Interestingly, the very arguments for some doomsday predictions (not the argument), from nuclear holocaust to climate change spelling the end of humanity, are arguments against the Doomsday Argument. This is because the DA starts from the position of a total N that is either random, based on an estimation of species in general, or based upon current models of human population growth. However, by most current models of human population growth (and its limits), humans would have died over 100,000 years ago. Likewise, if a doomsday event occurred, it is at least somewhat independent of the total N and thus birth rank isn't randomly distributed.

There is also, as mentioned above, the arbitrary selection of our randomness as humans rather than other classes to which we belong. If the logic of the DA is sound, then there is no reason we should not be able to use it to refer to our "random" birth rank amongst all those with a frontal cortex, all those with neurons, all mammals, etc. The selection of the class assumed to be random is misleadingly arbitrary. There is no a priori reason that it should be true that of the total N of all humans any human X should be distributed randomly (and uniformly), but of the total N of all mammals any mammal X (including a human) should not as well. However, we actually CAN compare population growths and extinctions in references classes to which we belong and we find that they do not hold true of us.
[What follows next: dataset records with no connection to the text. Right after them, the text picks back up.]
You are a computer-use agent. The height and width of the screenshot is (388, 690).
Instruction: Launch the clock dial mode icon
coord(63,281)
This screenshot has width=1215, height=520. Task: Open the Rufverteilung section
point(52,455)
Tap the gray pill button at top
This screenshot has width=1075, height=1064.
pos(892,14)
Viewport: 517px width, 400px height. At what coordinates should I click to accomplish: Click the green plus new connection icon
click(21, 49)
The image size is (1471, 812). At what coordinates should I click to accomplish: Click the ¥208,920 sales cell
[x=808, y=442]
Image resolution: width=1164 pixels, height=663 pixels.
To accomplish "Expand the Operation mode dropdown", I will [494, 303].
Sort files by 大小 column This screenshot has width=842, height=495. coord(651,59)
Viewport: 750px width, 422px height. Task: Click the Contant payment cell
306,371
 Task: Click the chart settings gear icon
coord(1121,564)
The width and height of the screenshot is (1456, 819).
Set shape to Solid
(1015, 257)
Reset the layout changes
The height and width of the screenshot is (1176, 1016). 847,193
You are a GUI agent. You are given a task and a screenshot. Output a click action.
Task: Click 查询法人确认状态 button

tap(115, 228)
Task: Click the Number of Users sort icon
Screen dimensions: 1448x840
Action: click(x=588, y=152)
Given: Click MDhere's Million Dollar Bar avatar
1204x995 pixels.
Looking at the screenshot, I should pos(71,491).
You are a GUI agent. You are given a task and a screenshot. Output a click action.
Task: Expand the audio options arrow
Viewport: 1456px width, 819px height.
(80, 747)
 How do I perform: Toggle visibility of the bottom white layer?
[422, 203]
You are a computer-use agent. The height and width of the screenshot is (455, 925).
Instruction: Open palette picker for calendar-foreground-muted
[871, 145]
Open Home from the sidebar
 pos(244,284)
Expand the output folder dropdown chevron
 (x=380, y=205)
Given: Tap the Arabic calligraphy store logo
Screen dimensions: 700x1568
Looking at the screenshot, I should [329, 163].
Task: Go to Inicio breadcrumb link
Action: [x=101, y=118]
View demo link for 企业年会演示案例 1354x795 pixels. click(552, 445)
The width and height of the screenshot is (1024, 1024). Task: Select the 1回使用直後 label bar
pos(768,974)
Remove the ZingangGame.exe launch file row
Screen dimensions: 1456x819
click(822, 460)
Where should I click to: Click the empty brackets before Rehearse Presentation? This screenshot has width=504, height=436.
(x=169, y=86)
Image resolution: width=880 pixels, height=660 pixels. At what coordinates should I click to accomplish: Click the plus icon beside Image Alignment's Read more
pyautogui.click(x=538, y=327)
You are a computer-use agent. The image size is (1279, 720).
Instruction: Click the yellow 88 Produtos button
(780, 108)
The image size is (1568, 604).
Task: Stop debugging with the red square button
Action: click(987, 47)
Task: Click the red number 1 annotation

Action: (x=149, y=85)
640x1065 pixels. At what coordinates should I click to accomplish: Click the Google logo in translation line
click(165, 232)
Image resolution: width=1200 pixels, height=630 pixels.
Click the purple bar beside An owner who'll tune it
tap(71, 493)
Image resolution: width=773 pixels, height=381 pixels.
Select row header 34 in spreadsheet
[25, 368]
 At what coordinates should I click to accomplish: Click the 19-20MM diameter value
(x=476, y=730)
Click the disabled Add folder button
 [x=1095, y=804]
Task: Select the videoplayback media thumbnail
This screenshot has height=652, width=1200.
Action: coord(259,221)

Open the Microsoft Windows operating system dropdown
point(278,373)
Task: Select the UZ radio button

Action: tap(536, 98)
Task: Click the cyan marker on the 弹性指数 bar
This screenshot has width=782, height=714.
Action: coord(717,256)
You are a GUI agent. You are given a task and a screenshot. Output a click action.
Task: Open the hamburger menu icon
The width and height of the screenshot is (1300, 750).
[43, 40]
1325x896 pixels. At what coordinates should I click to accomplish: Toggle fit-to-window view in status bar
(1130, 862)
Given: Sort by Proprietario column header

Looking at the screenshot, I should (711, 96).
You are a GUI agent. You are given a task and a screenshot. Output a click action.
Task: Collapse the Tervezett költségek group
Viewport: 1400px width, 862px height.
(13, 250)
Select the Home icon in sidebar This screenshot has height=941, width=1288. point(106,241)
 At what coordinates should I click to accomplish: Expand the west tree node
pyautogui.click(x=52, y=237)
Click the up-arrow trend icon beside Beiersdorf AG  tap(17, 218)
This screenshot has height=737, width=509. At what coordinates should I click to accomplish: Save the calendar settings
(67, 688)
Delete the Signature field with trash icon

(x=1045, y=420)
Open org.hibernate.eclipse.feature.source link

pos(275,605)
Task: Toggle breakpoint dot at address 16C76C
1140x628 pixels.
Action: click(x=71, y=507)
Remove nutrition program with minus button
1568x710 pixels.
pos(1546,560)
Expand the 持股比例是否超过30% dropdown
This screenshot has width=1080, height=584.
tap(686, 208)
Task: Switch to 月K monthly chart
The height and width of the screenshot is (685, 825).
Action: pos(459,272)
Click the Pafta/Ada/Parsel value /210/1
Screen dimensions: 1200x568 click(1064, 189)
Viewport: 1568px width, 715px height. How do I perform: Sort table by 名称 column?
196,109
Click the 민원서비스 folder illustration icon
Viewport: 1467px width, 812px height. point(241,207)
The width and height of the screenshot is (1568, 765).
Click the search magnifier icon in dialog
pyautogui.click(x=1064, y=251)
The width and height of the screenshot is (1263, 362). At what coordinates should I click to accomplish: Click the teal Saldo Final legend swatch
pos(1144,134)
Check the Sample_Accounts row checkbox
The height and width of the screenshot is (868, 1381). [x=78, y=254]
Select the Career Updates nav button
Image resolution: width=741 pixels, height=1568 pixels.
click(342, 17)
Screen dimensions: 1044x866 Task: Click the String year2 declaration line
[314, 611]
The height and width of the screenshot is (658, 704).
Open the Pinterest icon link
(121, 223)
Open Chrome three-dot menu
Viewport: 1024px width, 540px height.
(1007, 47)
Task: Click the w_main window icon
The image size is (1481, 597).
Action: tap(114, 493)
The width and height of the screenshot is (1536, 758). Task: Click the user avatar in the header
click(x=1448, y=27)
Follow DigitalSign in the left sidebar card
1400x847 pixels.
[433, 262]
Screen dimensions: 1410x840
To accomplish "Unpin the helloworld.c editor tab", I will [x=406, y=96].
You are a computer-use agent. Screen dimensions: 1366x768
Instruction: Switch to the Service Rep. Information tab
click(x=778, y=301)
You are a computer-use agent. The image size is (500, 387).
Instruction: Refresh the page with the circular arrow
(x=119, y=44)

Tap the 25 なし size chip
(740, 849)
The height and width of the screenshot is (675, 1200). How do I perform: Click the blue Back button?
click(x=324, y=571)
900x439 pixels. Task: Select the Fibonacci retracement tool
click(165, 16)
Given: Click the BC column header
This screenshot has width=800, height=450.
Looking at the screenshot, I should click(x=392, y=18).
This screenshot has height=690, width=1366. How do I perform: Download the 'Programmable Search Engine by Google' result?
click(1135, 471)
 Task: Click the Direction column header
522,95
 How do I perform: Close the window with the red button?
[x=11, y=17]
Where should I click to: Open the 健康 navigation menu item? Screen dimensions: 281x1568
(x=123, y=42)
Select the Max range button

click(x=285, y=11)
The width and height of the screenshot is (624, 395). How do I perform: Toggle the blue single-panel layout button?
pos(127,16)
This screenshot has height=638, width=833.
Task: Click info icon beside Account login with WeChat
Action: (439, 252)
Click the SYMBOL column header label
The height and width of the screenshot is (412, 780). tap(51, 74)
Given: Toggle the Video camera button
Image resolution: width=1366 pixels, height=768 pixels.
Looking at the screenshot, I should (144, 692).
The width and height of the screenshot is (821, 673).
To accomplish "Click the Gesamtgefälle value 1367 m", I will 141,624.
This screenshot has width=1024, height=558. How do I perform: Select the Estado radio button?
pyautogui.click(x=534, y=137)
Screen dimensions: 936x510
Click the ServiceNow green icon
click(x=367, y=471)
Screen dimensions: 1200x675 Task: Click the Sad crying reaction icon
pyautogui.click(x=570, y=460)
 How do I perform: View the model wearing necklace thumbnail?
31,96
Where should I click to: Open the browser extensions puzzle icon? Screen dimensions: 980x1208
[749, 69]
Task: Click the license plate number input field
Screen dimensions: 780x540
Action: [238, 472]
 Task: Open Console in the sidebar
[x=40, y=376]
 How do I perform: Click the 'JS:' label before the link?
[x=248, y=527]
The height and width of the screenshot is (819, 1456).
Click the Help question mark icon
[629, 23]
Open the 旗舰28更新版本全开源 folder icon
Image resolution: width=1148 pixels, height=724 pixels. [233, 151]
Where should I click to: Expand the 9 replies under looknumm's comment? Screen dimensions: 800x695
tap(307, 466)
Thus either there is something special to humans according to which we must restrict the reference class to humans for the DA to hold true, in which case the DA is false because it assumes no such special considerations exist, or there is no such reason to restrict the reference class to humans, in which case the DA is weakened empirically.

The problems, though, don't end with why this or that N might be appropriate and the distribution of the appropriate reference class given that N. Despite the centrality to Bayesian reasoning to the argument, another line of the same reasoning illustrates yet another problem. I know that there had to have been a certain number of people born in order for me to be. Given any N of total humans that will ever be born, in order to place myself in any birth rank or "location" along the distribution of births from this N, I have to assume something of the distribution of unborn generations. In doing so, I have assumed DOOMSDAY and thus used my conclusion to reach my conclusion. This too relates to doomsday scenarios that counter the argument. Given human extinction from an asteroid collision in a century my birth rank is Xn. If climate change kills all humans in 50 years, though, my birth rank is less than Xn. Whenever and whatever happens in order for humans to become extinct, I am relying on these future events to determine my rank now, and thus I am tacitly or implicitly admitting that future events are causing past events (namely, my birth rank and everybody else who is living or has lived).